Diabetics
Avoid
- Sugar
- Milk
- Flouride
- Caffeine
- Vaccinations - Childhood
- Large meals (have frequent small meals)
Take
- Extra Vitamin B Complex and B3-Niacin
- Magnesium
- Calcium
- Exercise
- Weight control
- Chromium
- Fiber
- Vitamin E
- Vanadium
- Vitamin C
Iatrogenic (Doctor-Caused) Diabetes
Most of today's pharmaceutical preparations, because of their harmful effects, may be labeled poisonous," says chemist Dr Lisa Landymore-Lim, who has worked for the National Institute for Medical Research, London, and the Dunn Nutrition Unit, Cambridge. Her 1994 book, Poisonous Prescriptions, describes Landymore-Lim's investigations which have found that diabetes may in fact be a major side effect of antibiotics and other common pharmaceuticals. The book provides evidence from studies and hospital records. Diabetes, usually thought to be largely a genetic disorder, may actually have increased so much in the last 50 years because of the proliferation in the use, and over-use, of medicines.

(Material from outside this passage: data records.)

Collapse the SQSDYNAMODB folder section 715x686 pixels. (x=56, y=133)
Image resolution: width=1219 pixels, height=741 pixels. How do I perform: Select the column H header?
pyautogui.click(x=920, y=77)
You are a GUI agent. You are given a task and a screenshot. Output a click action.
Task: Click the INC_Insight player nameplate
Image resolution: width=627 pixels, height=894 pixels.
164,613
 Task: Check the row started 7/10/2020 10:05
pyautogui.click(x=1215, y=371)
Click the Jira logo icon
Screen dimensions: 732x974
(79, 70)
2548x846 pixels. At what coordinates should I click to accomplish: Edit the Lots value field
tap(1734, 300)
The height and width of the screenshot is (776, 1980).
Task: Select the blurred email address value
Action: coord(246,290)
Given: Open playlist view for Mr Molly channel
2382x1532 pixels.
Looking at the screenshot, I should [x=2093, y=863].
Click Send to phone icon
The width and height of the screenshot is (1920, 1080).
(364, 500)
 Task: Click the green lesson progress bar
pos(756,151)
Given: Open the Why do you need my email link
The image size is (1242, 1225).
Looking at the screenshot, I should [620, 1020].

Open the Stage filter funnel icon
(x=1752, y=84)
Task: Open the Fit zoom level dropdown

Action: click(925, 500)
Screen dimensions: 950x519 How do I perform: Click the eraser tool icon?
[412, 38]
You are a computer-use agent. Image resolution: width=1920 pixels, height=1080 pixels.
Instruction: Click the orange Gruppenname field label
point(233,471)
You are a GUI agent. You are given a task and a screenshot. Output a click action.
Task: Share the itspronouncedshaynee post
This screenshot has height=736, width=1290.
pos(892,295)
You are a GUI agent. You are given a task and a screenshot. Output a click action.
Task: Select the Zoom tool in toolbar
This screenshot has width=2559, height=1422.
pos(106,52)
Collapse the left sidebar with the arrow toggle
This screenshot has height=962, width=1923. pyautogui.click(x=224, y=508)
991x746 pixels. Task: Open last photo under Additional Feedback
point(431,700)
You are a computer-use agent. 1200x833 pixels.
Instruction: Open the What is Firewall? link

Niacinamide also increases the production of NAD. Three grams per day given to juvenile diabetics produced remissions in a large proportion of these young patients, Vague, Vialettes, Lassman-Vague, and Vallo (1987). They concluded, "Our results and those from animal experiments indicate that, in Type I diabetes, nicotinamide slows down the destruction of B cells and enhances their regeneration, thus extending remission time." See also Yamada, Nonaka, Hanafusa, Miyazaki, Toyoshima and Tarui (1982). Niacin is Vitamin B3.
Juvenile Diabetes
Dr. Robert Elliot, Professor of Child Health Research at University of Auckland Medical School is testing 40,000 five-year old children for the presence of specific antibodies that indicate diabetes will develop. Those who have the antibodies will be given nicotinamide. This will prevent the development of diabetes in most the children who are vulnerable. According to the Rotarian for March 1993 this project began 8 years ago and has 3200 relatives in the study. Of these, 182 had antibodies and 76 were given nicotinamide. Only 5 have become diabetic compared to 37 that would have been expected. Since 1988 over 20,100 school children have been tested. None have become diabetic compared to 47 from the untested comparable group. A similar study is underway in London, Ontario.